T-cell migration towards CXCL12, CCL21 and CCL19 in CLL patients separated according to CD38 and ZAP-70 expression. The figure shows the migration indices of T cells from CLL patients divided according to CD38 expression using cut-off values of 7% (A) and 30% (B) and according to ZAP-70 expression (C). NS: not significant, *P<0.01 Mann Whitney test. (D) Migration towards CXCL12 of T cells from ZAP-70⁻ and ZAP-70⁺ CLL patients and healthy donors. Black boxes correspond to CD38⁺ CLL patients and white boxes represent CD38⁻ CLL patients using the 7% cut-off value.

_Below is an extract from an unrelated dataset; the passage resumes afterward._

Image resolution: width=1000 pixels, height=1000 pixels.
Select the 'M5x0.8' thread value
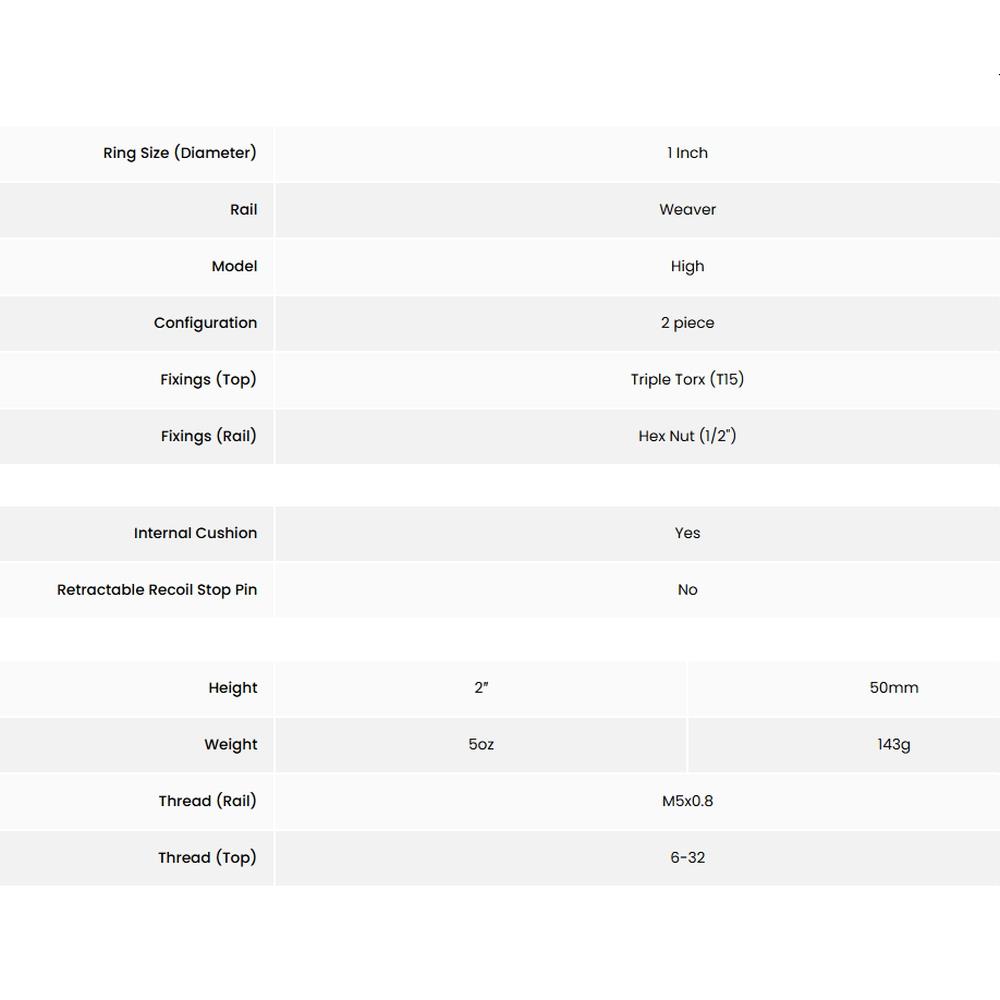point(687,801)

T cells from ZAP-70⁻ CLL patients had lower migration indices towards CXCL12 than T cells from ZAP- 70⁺ CLL patients and healthy donors. **P<0.001; *P<0.05; NS: not significant; one-way ANOVA, Bonferroni’s multiple comparison test.

Figure 3.

The impaired migratory capacity of T cells from ZAP-70⁻CLL patients was not related to defective CXCR4 down-regulation or a particular actin polymerization defect. (A) PBMC from six ZAP-70⁻(dotted line), six ZAP-70⁺ CLL patients (dashed line) and six healthy donors (solid line) were incubated with medium alone (control) or with CXCL12 (1 μg/mL) at 37ºC for 0, 2, 5, 15 and 60 min and the remaining CXCR4 on CD3⁺ cells was assessed by flow cytometry. The graph shows the percentage of CXCR4 on the surface of CD3⁺ cells treated with CXCL12 relative to the control. (B) PBMC from ZAP-70⁻ and ZAP-70⁺ CLL patients and healthy donors were incubated for 60 min with different concentrations of CXCL12 (0, 10, 100, 1000 ng/mL) at 37ºC. The expression of remaining CXCR4 on the surface of T cells was then analyzed by flow cytometry. The data shown represent the mean±SEM (n=6) for the percentage of CXCR4 expression on the surface of CXCL12-treated T cells relative to control T cells (medium alone). (C) Intracellular F-actin was measured using FITC-labeled phalloidin in purified T cells from three ZAP-70⁻CLL patients, three ZAP-70⁺ CLL patients and three healthy donors after the addition of CXCL12 (1000 ng/mL) for 15, 30 and 300 sec. Results are shown as the mean±SEM of the percent of intracellular F-actin relative to the value before the addition of CXCL12. *P<0.05 Mann-Whitney test (CLL versus healthy donors).

Figure 4.

CLL cells from ZAP-70⁻ patients reduce T-cell migration towards CXCL12. Purified T cells from ZAP-70⁻ (n= 10) and ZAP-70⁺ CLL patients (n=9) were cultured in complete medium alone (pT cultures) or at a 1:4 ratio with autologous purified CLL cells (pT+pCLL cultures). Chemotaxis assays towards CXCL12 (1 μg/mL) were performed with freshly purified cells (A) and 48 h cultured cells (B). The migration of CD3⁺ cells was calculated by taking the migration index of T cells in pT+pCLL cultures as 100%. Bars represent the mean values±SEM for the CD3⁺ migration. NS: not significant, *P=0.001, Wilcoxon’s signed rank test. The lower panels show the migration indices of pT+pCLL and pT from 48 h cultured cells of each patient, *P<0.01, Wilcoxon’s signed rank test.